One vignette in particular that I enjoyed was about how the author struggled with improvising and straying from a recipe. For a time I was like that and I reveled in my carefully controlled little food world. Then Andy walked into my life and scoffed at my dedication to a recipe and can whip up a delicious dinner completely off the cuff. It takes practice to be able to improvise well, which sound a bit contradictory but it’s true. Figuring out what flavors go well together means cooking more and if something doesn’t work out, generally it’s still edible.

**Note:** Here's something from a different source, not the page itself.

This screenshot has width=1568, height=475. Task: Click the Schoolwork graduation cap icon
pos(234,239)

The following recipe is one that I improvised a bit (not much actually) and is taken from A Homemade Life. This is the first time I’ve made a recipe from a book that I was currently reading. Which goes to show you how wonderfully this banana bread was described. I improvised this recipe on purpose and on accident. I didn’t have candied ginger at the time, though I did have piece of ginger root. Initially I was going to candy my own ginger but that took more time than I wanted to devote to cooking. My second, accidental improvisation came when I realized there wasn’t enough liquid. Adding some more yogurt solved the dry problem. I thought everything was going well until I was sliding the loaf pan into the oven and discovered I hadn’t added the melted butter. There sat my melted butter on the stove, explaining without words why the loaf was a tad dry. In the interest of not wasting good melted butter I fashioned up a new bread recipe using the formula from the book. An accident of de-panning caused the bread to end up more like cobbler than bread, so a second attempt will be made before sharing that recipe with the world.

Here is the delicious Banana Bread with Chocolate and Crystallized Ginger recipe from A Homemade Life.

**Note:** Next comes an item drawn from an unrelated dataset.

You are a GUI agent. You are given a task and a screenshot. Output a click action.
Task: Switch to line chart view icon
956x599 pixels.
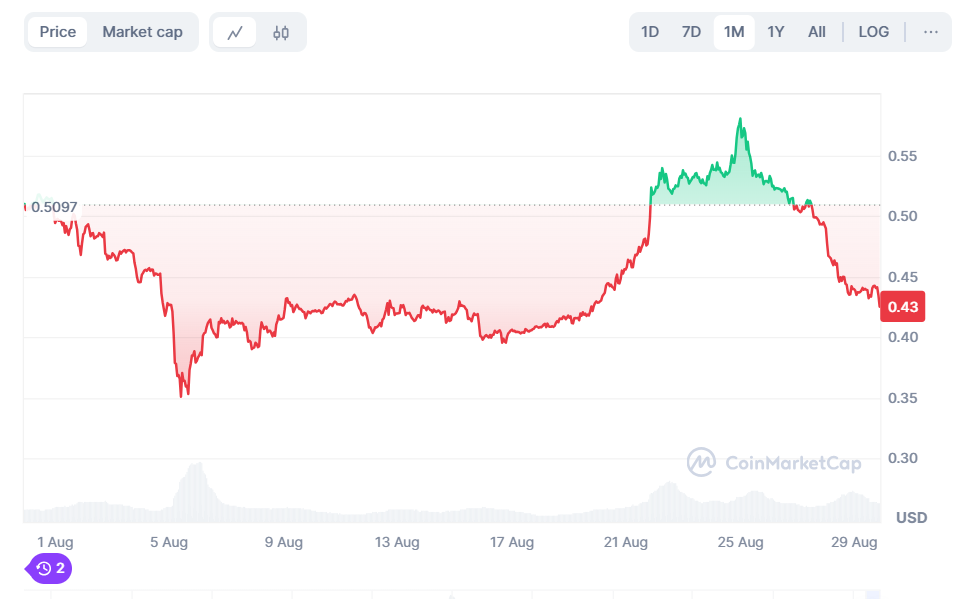[x=235, y=32]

6 tablespoons unsalted butter
2 cups unbleached all-purpose flour
¾ cup sugar
¾ teaspoon baking soda
½ teaspoon salt
¾ cup semisweet chocolate chips (I didn’t have much ginger, so I made up for it with 1 cup of chocolate chips)
⅓ cup finely chopped crystallized ginger (Here is where I used about 2 inches of fresh ginger root, minced)
2 large eggs
1 ½ cups mashed banana (about 3 large bananas)
¼ cup well-stirred plain whole-milk yogurt
1 teaspoon vanilla extract

The How To:
Preheat oven to 350 degrees. Grease a loaf pan (9 x 5)ish. In a small bowl melt your butter (we don’t have a microwave so I do it on the stove. Don’t forget about it!) Set aside to cool.

In a large bowl whisk together flour, sugar, baking soda, and salt. Add the chocolate chips and crystallized (or regular) ginger and whisk well to combine. Set aside.

In a medium bowl (let’s hope you have a set), lightly beat the eggs. Add the mashed banana, yogurt, melted butter, and vanilla; stir to mix well. Pour the banana mixture into the dry ingredients and stir gently, scraping the sides. Do not over mix. The batter will be thick and somewhat lumpy, but there should be no unincorporated flour. Scrape the batter into the prepared pan and smooth the top.

Bake until the loaf is a deep shade of golden brown and a toothpick comes out clean, 50 minutes to 1 hour. If it’s browning too quickly, make a tent over the top with tin foil. Cool the loaf in the pan on a wire rack for 5 minutes (10 might even be better). Let it cool completely before slicing (I did not wait and therefore my slices were smeared with melted chocolate. Yum!)

There are so many delicious recipes from this book that I’m just giddy with waiting to make them. Next up, this weekend I’ll be baking the Winning Hearts and Minds cake in honor of Independence Day and our Minnesota visitors! It sound decadent and I can’t wait.